#### [Задание A]
Найдите в записях все строки со словом «dimensions» и перепишите их. Регистр букв учитывается.

#### [Исходный текст]
Но антропологи знают (хотя сегодня разумно помалкивают), что в приложении к культуре и обществу эволюционизм является идеологической спекуляцией и не имеет никакого научного обоснования. К. Леви-Стросс, изучавший жизнь «примитивных» народов и их культур, «со вкусом поданных к столу „со всеми соусами“ псевдонаучным людоедством, презирающим целостность человеческой культуры» во множестве мест пытается объяснить это самыми разными способами. Вот один из самых общедоступных:

«Биологический эволюционизм и псевдоэволюционизм, который мы рассматриваем — совершенно разные доктрины. Первая возникла как широкая рабочая гипотеза, основанная на наблюдениях, в которых удельный вес интерпретации исключительно мал… Но когда от фактов биологии переходят к фактам культуры, все резко усложняется. Можно извлечь из земли материальные объекты и убедиться, что, согласно глубине геологических слоев, форма или способ изготовления определенных объектов изменяется. И, тем не менее, один топор не рождает физически другой топор, как это происходит с животными. Сказать в этом случае, что один топор эволюционировал из другого представляет из себя метафорическую формулу, не обладающую научной строгостью, которую имеет аналогичное выражение в отношении биологических явлений. И то, что верно для материальных объектов, физическое существование которых доказывается раскопками, еще более справедливо по отношению к общественным институтам, верованиям, вкусам, прошлое которых нам обычно неизвестно. Концепция биологической эволюции сопряжена с гипотезой, имеющей самый высокий коэффициент вероятности, который достижим в сфере естественных наук; напротив, концепция социальной и культурной эволюции дает, в самом лучшем случае, лишь соблазнительную и опасно удобную процедуру представить действительность» [27, с. 311].

#### [Записи]
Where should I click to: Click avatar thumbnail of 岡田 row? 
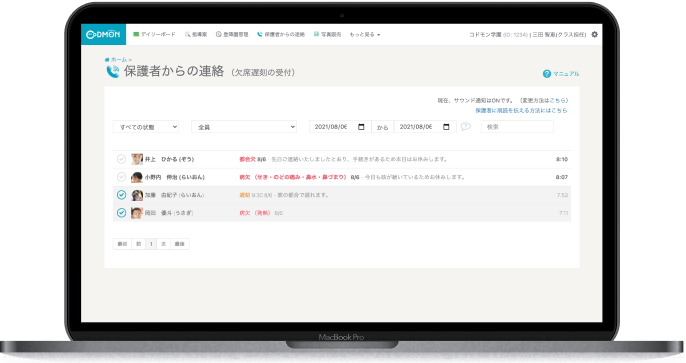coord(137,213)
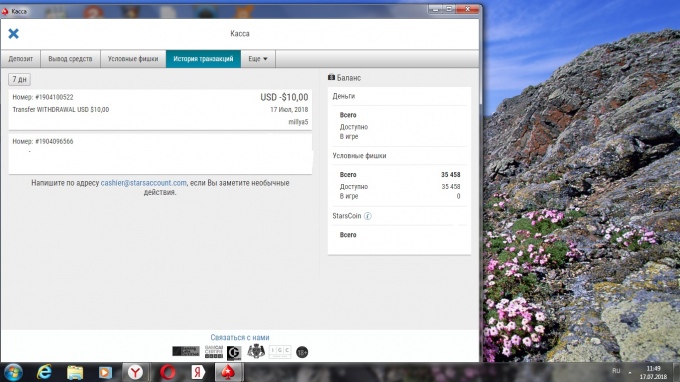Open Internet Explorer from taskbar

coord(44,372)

==

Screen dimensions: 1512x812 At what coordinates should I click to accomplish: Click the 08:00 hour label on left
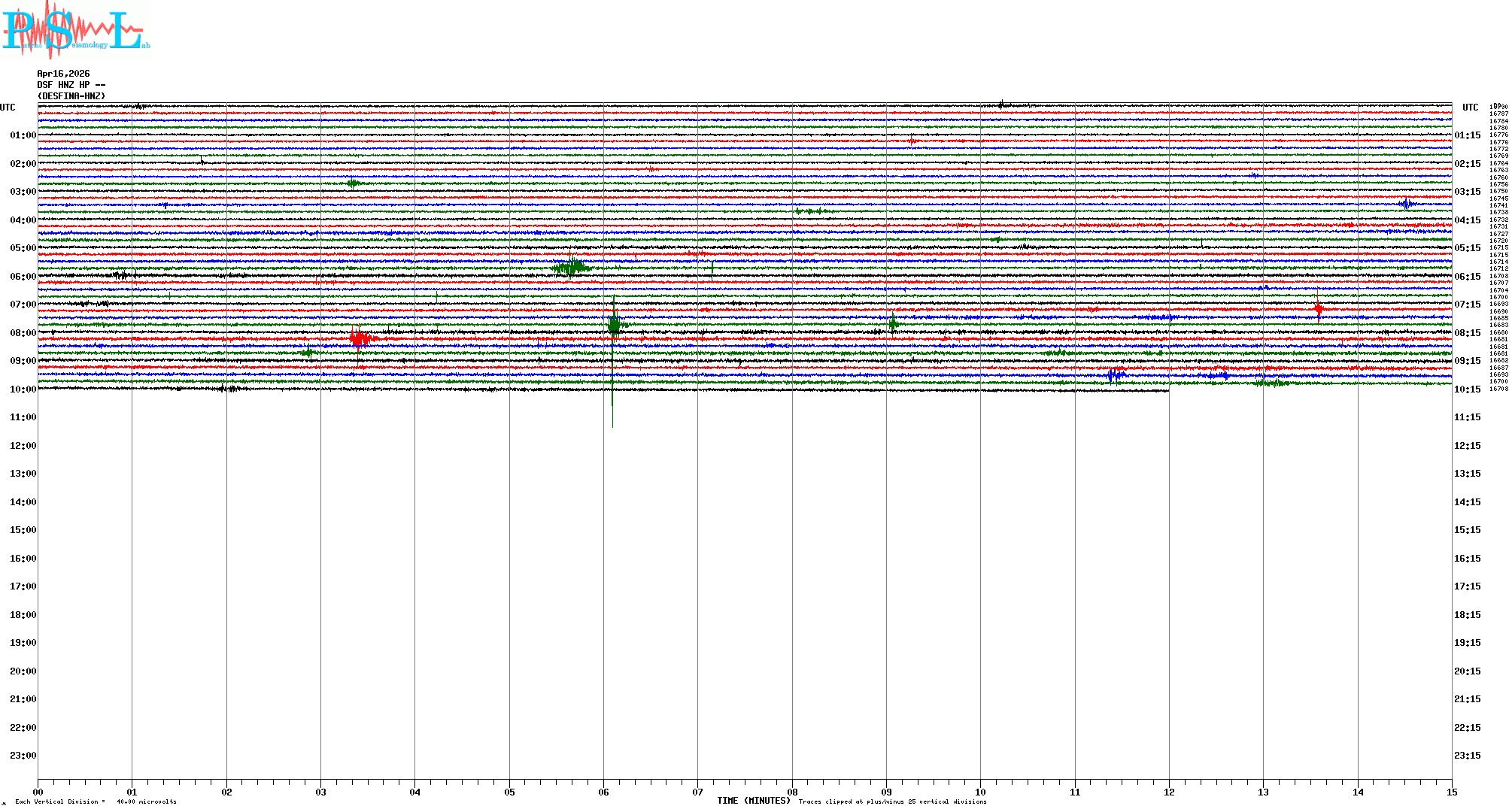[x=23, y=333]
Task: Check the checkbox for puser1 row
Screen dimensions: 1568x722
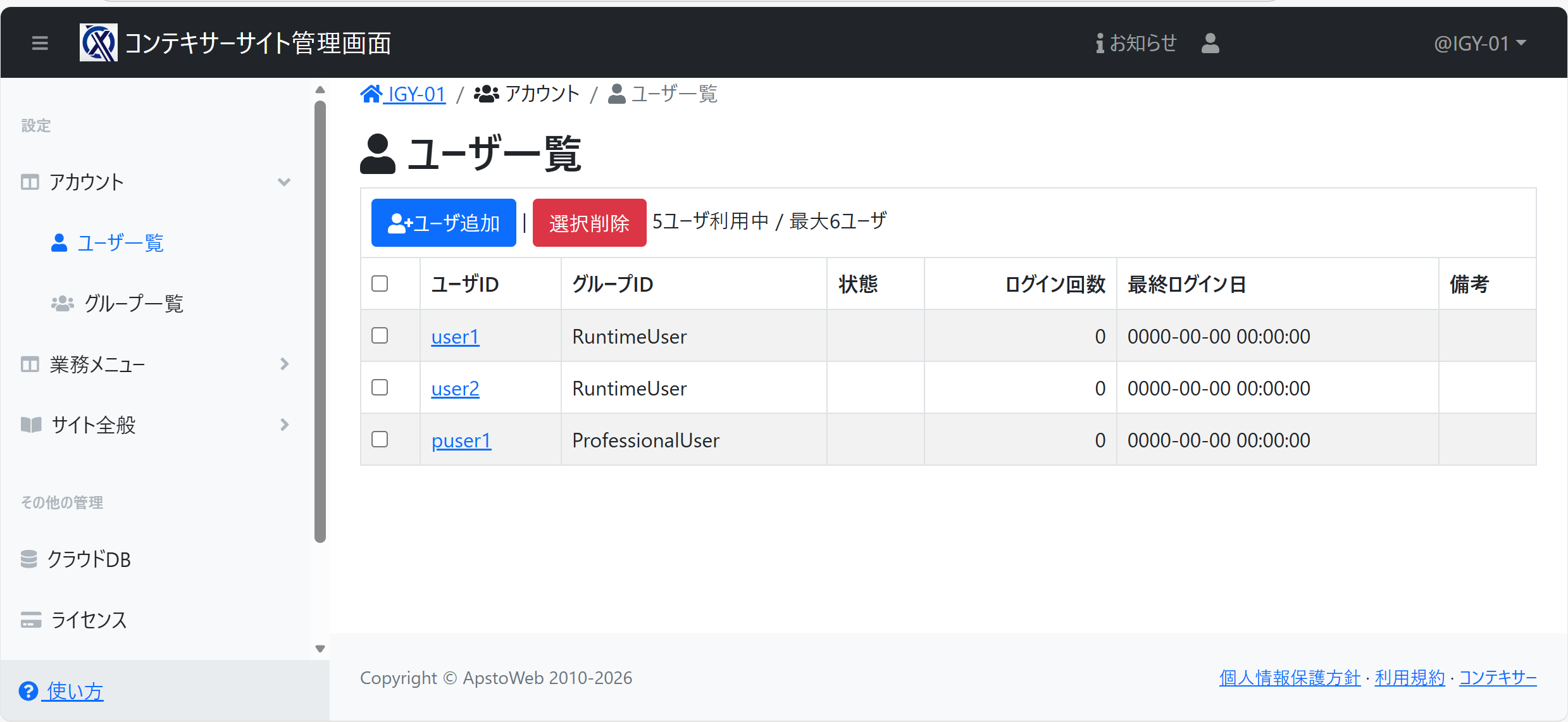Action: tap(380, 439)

--

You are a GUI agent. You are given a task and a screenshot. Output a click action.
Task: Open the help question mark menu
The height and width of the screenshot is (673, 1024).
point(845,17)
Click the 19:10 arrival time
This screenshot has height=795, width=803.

#### [Задание B]
Назовите все явления, прошлое которых, согласно тексту выше, нам обычно неизвестно.

#### [Полный ответ A]
Screen dimensions: 1512x812 At what coordinates should I click to accomplish: Click the 08:00 hour label on left
Screen dimensions: 1568x722

#### [Полный ответ B]
Общественные институты, верования, вкусы.